Piracy, sea robberies in the Singapore Strait on the rise: Anti-piracy group

The Singapore Strait recorded 17 cases of sea robberies between January and March this year. ST PHOTO: KUA CHEE SIONG

SINGAPORE - Cases of piracy and sea robberies among trading ships and oil tankers have been on the rise in major shipping lanes near Singapore, which have been flagged as areas of concern by sea crime watch group Recaap.

The Singapore Strait, which is one of the world's busiest shipping lanes, recorded 17 cases of sea robberies between January and March this year - more than double that of the same period in 2021.

The increase was likely due to the economic impact of Covid-19, which may have led people to resort to crime on the high seas, said Recaap Information Sharing Centre (ISC) assistant director of research Lee Yin Mui on Tuesday (April 5).

Piracy and armed robbery cases in the Singapore Strait hit a six-year high in 2021 when 49 incidents were reported.

Ms Lee was speaking at the Piracy and Sea Robbery Conference conducted by Recaap, which is the Regional Cooperation Agreement on Combating Piracy and Armed Robbery against Ships in Asia.

These incidents were relatively low between 2016 and 2019, but reports of sea robberies and piracy started to climb in 2020.

According to the official definition, piracy refers to attacks in international waters, while armed robbery refers to attacks within a state's territorial waters.

She said to some 150 audience members who attended online: "The pandemic has also made enforcement more challenging, which is why there must be greater cooperation during this time."

Ms Lee said perpetrators were armed with knives in six of the cases in the Singapore Strait. She added that no crew were harmed in any of the incidents, which involved mainly tankers and carriers.

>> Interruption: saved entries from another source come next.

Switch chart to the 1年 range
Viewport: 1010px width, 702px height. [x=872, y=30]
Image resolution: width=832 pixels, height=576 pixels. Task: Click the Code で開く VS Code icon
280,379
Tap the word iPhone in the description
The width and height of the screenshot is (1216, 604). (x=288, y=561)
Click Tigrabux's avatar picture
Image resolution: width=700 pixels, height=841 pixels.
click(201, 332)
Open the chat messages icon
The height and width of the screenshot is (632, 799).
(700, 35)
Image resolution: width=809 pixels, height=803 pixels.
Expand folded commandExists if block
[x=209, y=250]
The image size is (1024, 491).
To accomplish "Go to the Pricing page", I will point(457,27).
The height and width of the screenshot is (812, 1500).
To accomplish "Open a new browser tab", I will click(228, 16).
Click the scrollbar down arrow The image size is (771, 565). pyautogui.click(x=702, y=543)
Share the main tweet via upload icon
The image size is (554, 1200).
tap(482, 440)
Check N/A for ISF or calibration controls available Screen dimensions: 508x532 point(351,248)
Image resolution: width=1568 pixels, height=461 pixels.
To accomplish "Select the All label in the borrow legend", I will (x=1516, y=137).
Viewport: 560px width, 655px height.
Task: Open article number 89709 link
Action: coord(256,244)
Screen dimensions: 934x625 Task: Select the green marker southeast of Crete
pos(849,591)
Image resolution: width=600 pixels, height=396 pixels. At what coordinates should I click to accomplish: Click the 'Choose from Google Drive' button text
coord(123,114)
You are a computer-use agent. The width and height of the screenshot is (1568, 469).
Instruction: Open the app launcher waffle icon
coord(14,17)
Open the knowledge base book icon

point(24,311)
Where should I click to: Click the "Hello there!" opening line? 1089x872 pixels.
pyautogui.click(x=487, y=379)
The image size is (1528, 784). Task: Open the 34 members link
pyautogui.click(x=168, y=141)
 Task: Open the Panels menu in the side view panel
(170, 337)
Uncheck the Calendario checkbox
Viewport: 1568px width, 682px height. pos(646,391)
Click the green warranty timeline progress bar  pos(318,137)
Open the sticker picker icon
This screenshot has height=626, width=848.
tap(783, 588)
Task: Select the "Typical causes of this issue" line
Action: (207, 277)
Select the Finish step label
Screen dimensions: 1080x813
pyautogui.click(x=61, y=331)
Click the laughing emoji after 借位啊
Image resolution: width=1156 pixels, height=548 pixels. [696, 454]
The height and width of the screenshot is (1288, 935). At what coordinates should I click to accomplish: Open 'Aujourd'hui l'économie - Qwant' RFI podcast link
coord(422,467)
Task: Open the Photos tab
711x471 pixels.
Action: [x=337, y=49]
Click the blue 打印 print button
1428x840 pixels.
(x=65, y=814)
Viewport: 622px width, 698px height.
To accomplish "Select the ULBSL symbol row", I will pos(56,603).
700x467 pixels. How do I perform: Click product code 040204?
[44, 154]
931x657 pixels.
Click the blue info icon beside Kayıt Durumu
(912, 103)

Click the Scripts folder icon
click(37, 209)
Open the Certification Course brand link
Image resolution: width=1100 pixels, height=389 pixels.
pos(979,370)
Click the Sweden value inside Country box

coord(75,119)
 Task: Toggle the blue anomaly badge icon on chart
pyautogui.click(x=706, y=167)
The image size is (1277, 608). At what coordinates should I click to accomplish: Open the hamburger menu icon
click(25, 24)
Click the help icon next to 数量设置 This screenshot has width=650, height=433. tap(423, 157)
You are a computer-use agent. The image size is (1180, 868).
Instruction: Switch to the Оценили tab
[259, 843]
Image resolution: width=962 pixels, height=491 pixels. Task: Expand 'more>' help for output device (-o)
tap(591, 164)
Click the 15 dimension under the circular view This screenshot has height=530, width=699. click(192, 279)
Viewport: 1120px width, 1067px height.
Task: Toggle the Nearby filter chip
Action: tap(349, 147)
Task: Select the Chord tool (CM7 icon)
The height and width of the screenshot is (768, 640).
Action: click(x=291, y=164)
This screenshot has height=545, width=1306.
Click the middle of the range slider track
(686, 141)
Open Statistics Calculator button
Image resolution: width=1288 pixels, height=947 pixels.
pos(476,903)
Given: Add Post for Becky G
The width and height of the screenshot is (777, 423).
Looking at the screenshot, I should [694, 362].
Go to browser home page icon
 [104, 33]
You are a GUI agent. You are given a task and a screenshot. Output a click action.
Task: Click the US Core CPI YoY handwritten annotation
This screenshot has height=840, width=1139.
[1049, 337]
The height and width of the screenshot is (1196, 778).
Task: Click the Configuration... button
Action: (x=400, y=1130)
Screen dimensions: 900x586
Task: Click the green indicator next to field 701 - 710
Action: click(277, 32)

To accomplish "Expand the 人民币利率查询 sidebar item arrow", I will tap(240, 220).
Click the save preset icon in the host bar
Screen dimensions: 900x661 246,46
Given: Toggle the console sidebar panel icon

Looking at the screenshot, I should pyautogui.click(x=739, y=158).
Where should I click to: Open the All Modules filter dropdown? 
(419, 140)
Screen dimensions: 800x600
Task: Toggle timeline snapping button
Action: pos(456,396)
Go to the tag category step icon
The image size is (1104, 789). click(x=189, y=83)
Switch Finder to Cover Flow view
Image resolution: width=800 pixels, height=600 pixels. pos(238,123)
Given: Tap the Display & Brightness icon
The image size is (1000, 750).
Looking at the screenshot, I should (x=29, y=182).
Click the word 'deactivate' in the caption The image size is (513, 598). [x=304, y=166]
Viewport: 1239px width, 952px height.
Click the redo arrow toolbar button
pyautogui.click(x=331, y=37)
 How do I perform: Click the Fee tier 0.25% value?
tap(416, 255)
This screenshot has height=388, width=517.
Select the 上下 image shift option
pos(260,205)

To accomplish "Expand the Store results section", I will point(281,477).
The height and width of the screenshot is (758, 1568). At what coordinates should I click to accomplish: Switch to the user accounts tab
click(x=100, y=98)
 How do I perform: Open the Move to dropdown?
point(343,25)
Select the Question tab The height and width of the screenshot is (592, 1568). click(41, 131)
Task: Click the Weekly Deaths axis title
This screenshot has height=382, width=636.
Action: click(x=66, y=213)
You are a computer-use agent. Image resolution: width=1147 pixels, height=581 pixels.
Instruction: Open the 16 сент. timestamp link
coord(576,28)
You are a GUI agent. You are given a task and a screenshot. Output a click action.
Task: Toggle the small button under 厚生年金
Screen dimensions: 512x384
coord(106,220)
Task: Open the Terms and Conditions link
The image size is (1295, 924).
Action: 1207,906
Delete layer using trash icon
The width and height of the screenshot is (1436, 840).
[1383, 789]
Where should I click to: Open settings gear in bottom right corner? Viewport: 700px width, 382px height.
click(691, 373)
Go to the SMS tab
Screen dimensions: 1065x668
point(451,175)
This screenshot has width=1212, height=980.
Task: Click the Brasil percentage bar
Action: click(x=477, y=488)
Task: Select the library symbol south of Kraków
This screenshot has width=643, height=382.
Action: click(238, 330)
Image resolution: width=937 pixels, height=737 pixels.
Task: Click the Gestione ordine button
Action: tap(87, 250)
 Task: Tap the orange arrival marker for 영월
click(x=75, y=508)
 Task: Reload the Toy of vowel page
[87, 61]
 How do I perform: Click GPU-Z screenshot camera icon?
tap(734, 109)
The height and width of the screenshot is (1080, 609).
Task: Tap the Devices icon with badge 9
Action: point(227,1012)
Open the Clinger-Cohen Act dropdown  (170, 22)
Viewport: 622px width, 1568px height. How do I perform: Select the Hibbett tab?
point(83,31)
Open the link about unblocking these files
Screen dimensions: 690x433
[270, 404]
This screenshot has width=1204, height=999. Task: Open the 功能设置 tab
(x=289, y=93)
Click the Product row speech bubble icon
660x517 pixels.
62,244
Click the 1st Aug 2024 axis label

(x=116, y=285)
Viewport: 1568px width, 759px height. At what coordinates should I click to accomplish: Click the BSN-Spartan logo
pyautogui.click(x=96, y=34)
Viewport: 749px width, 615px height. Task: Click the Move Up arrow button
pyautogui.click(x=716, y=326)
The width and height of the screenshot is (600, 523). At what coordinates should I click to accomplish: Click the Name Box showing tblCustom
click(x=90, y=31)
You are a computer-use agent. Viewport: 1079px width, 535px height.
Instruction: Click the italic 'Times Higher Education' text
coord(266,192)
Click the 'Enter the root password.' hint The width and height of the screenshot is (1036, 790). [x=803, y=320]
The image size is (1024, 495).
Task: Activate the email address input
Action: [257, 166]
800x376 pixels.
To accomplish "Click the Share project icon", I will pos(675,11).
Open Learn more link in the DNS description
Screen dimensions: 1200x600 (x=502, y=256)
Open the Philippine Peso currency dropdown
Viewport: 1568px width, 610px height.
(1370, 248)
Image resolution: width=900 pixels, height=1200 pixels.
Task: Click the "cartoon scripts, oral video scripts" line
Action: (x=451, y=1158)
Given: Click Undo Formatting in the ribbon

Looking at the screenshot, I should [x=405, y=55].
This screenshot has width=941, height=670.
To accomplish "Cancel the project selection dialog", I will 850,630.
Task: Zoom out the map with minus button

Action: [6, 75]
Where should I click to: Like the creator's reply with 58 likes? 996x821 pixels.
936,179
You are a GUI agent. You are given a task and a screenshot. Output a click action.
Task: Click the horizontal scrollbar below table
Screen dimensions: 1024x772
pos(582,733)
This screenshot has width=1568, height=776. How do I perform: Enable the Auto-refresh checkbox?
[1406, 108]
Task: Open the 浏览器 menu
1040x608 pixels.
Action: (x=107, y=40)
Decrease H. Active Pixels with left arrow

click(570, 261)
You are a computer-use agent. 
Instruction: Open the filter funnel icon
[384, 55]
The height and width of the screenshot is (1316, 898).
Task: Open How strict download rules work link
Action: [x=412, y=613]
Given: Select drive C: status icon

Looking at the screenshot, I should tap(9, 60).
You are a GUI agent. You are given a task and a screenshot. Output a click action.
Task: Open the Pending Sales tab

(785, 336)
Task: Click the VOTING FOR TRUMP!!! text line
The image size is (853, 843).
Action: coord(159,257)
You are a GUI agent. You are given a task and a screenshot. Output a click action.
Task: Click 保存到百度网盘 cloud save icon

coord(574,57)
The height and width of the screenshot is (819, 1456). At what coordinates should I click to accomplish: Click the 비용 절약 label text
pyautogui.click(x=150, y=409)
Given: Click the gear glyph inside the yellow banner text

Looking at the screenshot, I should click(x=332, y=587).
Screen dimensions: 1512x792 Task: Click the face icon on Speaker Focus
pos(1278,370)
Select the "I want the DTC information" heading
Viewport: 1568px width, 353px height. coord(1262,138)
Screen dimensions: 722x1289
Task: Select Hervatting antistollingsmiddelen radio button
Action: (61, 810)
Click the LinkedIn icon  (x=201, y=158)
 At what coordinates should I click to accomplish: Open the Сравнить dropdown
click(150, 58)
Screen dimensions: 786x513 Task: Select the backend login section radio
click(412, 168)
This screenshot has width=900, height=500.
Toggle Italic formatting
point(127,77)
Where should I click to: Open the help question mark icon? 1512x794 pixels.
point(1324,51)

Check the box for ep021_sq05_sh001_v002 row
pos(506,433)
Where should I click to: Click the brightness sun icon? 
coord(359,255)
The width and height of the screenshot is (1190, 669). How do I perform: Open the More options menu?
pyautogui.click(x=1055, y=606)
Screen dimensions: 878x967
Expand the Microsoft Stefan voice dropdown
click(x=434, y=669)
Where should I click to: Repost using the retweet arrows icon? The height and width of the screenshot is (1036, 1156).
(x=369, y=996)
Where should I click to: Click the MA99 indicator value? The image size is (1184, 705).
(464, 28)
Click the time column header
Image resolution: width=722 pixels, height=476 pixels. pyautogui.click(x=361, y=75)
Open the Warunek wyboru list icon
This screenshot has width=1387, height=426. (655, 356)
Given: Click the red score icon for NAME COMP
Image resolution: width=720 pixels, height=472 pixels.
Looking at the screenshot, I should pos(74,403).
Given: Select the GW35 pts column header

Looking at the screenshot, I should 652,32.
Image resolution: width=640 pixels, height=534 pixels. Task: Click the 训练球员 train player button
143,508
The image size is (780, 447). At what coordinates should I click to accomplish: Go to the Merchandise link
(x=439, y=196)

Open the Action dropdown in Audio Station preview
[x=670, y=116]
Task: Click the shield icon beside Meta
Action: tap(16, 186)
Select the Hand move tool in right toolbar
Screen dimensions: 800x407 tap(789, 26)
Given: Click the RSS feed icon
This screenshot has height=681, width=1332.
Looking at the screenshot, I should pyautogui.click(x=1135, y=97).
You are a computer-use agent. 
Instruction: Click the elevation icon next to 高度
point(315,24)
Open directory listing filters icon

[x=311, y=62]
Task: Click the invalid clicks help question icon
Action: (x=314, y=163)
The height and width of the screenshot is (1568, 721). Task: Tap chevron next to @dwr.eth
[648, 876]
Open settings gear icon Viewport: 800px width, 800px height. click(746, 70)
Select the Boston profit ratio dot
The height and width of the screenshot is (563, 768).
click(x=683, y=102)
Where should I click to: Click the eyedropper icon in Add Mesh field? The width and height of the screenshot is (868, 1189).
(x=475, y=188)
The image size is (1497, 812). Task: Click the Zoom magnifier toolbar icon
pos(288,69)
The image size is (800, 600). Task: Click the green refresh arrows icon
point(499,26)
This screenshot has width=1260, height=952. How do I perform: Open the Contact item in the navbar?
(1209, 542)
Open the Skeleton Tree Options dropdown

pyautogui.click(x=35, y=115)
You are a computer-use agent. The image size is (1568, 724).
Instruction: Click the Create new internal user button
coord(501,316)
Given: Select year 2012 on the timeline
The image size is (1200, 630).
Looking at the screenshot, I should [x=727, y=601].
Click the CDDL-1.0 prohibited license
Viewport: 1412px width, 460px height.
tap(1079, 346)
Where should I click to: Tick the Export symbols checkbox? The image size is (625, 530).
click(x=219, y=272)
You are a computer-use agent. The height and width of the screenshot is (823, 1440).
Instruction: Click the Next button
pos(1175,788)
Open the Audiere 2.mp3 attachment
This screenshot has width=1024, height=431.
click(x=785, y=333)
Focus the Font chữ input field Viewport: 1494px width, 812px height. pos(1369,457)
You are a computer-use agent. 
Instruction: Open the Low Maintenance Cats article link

Items stolen included engine parts and welding equipment, though some left empty-handed.

There were no serious incidents, such as cases that involved guns or resulted in serious injuries, among the 17 incidents reported, Ms Lee added.

She urged nearby states to increase patrols and share surveillance findings with their neighbours as part of a collective effort to fight sea crimes.

The Malacca Strait was also flagged as an area of concern by the secretary-general of the International Maritime Organisation, Mr Kitack Lim, in his keynote address, with 69 cases of piracy and robbery reported last year, compared with 48 in 2020.

In his presentation on safety measures against piracy and sea robberies, general manager of the tanker management team of HMM Ocean Service Joo Sung-kuk urged shipping companies to have a security plan before their ships enter areas prone to sea crimes.

He advised shipping companies to monitor piracy-related websites and to report incidents and findings to Recaap and other databases promptly.

Ship masters should also brief the crew and conduct drills to prepare for emergencies, he said.

Vessels should be designed with multiple layers of defence, including hardened doors, gates and comprehensive surveillance camera coverage and communications, said Mr Joo.

He recommended that Singapore, Malaysia and Indonesia strengthen cooperation over maritime security to tackle the problem.

Recaap ISC executive director Krishnaswamy Natarajan said the fight against sea crimes against ships is a shared responsibility and that cooperation among countries surrounding the Singapore Strait is key to reducing piracy and sea robbery. 

When asked about the possibility that sea robberies were being over-reported, Ms Lee said Recaap does its part to verify with sources such as the ship master.

Although many cases were considered "petty thefts", the situation could get worse if it is not dealt with, she added.

Said Ms Lee: "If it is unreported, perpetrators could become bolder over time. Even if nothing is stolen, it is one incident too many."